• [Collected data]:
********************
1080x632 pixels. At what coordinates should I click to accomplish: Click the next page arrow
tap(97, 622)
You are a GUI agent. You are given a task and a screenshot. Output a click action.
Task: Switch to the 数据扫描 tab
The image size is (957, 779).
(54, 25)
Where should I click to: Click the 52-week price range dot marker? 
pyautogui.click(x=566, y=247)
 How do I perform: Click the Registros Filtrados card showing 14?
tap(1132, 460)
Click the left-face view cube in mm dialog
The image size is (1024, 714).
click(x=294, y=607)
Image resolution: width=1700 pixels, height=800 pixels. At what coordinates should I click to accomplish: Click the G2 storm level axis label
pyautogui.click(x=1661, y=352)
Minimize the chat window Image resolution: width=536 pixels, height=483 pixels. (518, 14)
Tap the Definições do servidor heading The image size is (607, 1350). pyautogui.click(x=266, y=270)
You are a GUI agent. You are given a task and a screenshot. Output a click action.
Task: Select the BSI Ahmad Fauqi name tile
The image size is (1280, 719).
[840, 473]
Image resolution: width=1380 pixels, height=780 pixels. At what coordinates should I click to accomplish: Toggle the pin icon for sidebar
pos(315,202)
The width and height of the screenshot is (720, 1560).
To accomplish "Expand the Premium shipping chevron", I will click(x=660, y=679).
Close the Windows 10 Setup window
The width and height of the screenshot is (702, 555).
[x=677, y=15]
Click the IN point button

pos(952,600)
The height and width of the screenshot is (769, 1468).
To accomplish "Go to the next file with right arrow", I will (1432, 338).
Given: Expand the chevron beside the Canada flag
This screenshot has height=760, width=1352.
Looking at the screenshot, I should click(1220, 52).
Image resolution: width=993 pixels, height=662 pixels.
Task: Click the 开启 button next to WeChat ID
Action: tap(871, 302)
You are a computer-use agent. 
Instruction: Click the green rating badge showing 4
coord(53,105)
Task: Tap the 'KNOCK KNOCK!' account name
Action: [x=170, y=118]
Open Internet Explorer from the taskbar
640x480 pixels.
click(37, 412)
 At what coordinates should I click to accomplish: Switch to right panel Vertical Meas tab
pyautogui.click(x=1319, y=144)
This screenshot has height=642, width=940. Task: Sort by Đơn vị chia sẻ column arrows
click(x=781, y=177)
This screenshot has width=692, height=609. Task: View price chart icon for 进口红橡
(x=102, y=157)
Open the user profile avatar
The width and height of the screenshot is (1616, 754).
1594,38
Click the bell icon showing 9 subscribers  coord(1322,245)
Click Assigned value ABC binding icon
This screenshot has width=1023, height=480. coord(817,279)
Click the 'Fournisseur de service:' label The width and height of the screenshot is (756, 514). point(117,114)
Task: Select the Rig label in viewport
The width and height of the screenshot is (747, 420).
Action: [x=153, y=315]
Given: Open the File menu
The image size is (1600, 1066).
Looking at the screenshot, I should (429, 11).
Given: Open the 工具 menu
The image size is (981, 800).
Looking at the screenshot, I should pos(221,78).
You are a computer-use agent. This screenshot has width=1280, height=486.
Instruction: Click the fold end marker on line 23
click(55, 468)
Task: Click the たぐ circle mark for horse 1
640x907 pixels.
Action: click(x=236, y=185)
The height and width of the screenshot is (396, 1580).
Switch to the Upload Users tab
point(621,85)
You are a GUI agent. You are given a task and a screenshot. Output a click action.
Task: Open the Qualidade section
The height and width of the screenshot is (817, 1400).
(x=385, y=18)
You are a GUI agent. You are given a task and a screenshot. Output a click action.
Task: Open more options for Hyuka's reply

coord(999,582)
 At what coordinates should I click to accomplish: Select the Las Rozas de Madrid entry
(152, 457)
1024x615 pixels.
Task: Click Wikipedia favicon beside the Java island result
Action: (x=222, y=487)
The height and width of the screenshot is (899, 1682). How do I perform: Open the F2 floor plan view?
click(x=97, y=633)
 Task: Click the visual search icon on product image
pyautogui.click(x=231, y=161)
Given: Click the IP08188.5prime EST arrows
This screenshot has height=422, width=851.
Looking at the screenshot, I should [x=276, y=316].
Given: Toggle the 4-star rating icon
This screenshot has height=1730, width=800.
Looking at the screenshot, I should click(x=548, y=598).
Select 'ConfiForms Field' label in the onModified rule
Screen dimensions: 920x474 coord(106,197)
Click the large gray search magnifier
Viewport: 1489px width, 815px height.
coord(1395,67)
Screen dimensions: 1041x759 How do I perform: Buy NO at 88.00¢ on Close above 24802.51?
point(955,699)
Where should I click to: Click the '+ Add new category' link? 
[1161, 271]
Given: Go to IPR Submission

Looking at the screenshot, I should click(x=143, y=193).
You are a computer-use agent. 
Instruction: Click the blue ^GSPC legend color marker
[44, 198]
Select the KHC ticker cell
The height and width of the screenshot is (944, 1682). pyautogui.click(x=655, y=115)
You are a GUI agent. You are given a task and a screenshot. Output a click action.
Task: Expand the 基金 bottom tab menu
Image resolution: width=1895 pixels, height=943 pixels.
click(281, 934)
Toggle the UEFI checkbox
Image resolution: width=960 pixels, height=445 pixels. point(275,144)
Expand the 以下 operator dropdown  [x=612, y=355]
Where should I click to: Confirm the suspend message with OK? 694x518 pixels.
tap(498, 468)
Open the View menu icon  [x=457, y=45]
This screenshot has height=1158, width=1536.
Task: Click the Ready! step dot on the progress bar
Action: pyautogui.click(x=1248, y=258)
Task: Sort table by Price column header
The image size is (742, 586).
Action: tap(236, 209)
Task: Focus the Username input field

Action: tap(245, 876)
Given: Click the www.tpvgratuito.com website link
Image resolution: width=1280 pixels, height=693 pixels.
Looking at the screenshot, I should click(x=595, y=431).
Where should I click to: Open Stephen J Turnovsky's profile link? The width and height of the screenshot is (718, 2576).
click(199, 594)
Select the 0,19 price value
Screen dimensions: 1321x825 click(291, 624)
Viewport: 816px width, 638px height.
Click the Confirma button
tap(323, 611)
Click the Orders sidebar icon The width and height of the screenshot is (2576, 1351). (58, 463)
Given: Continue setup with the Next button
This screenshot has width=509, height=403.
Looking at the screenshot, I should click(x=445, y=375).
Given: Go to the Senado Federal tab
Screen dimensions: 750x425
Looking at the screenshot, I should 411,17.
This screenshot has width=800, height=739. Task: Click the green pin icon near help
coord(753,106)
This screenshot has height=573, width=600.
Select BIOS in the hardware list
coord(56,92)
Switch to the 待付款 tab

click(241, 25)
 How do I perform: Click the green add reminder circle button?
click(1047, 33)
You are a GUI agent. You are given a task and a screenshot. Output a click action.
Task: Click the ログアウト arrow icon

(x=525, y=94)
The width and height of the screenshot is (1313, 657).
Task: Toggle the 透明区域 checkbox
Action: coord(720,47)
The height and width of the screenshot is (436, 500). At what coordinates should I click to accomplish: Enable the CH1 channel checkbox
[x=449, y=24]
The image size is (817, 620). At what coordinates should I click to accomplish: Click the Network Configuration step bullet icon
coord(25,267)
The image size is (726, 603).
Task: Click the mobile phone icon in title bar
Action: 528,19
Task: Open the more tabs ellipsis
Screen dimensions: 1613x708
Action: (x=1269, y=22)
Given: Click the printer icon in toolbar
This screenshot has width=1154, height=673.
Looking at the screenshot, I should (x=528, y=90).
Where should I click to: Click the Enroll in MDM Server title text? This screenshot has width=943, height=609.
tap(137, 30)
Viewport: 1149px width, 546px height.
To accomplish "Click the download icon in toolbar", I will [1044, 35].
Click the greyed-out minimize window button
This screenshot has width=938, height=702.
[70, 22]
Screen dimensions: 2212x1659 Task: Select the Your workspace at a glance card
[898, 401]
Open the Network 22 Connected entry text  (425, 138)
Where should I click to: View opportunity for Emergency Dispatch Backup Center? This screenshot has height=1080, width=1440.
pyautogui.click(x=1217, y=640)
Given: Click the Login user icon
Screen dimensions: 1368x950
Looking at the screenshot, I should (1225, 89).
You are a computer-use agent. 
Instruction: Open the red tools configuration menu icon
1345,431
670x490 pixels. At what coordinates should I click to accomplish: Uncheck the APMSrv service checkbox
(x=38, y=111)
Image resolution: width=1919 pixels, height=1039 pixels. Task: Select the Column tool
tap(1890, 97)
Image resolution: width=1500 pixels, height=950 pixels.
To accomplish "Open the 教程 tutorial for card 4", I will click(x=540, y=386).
********************
All lines of the records above that contain the word "chevron" are to be copied out.

To accomplish "Expand the Premium shipping chevron", I will click(x=660, y=679).
Given: Expand the chevron beside the Canada flag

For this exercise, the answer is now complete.